Recursive paths force the query runner to fork the execution:

data = {foo: {bar: {baz: "str", bar: "inner-bar"}}}
query = "/foo//bar/baz"

In this instance:

  1. The root data object is handed to the first path component, which selects the key foo.
  2. The remaining data {bar: {baz: "str", bar: "inner-bar"}} is handed to the next path query, which recursively searches for the key bar.
  3. The recursive search returns results from two paths: /foo/bar, which contains a hash, and /foo/bar/bar which is a value within a sub-hash.
  4. The two result sets are handed down to the baz portion of the query.
  5. The baz key appears in only one of the previous data constructs, and this result is added to the final result set.
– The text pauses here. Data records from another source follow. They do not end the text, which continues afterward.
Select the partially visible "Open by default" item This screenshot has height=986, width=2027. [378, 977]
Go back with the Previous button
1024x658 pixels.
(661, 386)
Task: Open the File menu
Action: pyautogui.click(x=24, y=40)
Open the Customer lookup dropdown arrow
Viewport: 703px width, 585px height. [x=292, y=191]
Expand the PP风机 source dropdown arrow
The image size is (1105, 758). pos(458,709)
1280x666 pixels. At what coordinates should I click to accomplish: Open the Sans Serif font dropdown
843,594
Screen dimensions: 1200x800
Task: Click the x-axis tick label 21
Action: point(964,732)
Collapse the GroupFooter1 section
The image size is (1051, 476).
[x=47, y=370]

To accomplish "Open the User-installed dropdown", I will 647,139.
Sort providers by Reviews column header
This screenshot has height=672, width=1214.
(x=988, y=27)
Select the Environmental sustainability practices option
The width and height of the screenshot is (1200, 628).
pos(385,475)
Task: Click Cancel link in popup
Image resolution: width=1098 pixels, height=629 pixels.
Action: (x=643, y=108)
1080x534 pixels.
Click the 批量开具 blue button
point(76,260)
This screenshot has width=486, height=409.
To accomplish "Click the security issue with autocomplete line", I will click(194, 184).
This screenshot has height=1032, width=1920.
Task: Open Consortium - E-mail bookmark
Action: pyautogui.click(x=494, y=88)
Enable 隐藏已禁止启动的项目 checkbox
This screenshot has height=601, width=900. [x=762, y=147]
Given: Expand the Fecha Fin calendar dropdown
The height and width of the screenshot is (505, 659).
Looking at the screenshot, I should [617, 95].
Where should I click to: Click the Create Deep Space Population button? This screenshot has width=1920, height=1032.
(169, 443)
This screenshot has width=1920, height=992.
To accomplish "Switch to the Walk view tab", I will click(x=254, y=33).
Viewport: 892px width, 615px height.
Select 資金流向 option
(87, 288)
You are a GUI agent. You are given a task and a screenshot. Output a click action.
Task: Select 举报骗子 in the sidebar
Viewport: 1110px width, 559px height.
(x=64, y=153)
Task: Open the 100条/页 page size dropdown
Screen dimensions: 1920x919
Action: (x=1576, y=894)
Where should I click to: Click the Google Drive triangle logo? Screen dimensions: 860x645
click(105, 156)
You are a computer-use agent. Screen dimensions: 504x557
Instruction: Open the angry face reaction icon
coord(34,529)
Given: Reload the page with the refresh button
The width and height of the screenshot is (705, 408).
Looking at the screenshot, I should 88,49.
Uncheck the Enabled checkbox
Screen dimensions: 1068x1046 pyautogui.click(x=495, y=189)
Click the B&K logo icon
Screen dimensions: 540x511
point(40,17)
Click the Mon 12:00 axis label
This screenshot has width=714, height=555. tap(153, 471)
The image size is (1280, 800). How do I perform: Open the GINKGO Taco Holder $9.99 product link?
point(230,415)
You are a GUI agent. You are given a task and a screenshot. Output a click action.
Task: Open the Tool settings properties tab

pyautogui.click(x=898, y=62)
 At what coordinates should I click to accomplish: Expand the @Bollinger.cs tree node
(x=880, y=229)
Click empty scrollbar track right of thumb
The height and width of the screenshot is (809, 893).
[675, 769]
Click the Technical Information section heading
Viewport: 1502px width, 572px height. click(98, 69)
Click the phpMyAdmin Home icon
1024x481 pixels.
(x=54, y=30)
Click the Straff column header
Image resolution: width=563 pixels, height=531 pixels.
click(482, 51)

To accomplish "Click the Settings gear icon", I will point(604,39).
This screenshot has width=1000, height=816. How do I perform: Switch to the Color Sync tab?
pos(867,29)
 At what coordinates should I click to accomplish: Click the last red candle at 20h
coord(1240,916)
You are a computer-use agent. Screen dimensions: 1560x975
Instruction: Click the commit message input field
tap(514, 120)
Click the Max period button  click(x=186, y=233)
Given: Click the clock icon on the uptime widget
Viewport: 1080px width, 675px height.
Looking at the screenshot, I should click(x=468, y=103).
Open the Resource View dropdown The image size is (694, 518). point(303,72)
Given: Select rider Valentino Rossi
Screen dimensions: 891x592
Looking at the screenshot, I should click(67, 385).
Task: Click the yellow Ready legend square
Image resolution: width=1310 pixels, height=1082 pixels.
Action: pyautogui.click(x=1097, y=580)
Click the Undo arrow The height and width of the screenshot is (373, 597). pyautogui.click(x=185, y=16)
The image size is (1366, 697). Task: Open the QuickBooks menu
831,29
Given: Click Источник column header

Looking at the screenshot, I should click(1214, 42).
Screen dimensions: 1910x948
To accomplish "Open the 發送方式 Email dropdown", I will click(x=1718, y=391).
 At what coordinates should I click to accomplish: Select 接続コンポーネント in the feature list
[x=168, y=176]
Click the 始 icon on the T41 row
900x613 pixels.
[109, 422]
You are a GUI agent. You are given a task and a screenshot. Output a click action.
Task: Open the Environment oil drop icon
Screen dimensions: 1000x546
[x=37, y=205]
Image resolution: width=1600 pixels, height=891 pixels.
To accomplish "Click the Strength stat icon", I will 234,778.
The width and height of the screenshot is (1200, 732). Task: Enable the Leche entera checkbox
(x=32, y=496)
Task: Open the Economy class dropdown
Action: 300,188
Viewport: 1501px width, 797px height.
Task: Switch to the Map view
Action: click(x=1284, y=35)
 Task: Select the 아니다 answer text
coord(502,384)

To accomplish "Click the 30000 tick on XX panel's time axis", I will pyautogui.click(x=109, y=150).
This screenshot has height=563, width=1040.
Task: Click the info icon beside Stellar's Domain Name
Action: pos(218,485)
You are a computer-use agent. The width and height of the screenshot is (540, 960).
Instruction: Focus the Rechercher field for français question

And so we can see that the overall progression is:

data -> reduce -> array of result sets -> reduce -> array of result sets -> reduce -> finalise

The finalisation step flattens the returned resultsets as a set of QueryResult objects. The final result set is a union of each of the final result sets made unique by result path.

In the case of filters, an additional reduce step is introduced into the path segment specifying the filter:

data = {foo: {bar: {baz: "str", bar: "inner-bar"}}}
query = "/foo/[//baz == 'str']"

In this case:

  1. The root data object is handed to the first path segment, which retrieves the key foo.
  2. The resulting data is handed to the next path segment, which specifies no key - therefore all keys are acceptable.
  3. All keys in the resulting data have the filter query //baz =='str' run against their values. Those keys for which the filter query returns true are added to the result set for this path segment.
  4. The query ends - the results (all values defined directly on /foo that may be recursed to find a key baz with value str) are flattened and returned as the query result.

Example execution flow:

Properties act like special keys on paths:

data = {foo: {bar: {baz: "str", bar: "inner-bar"}}}
query = "/.size" // returns the number of keys on the root object
query = "//baz/.size" // returns the sizes of all keys named "baz"

There is no other special behaviour for properties - they simply act like key names.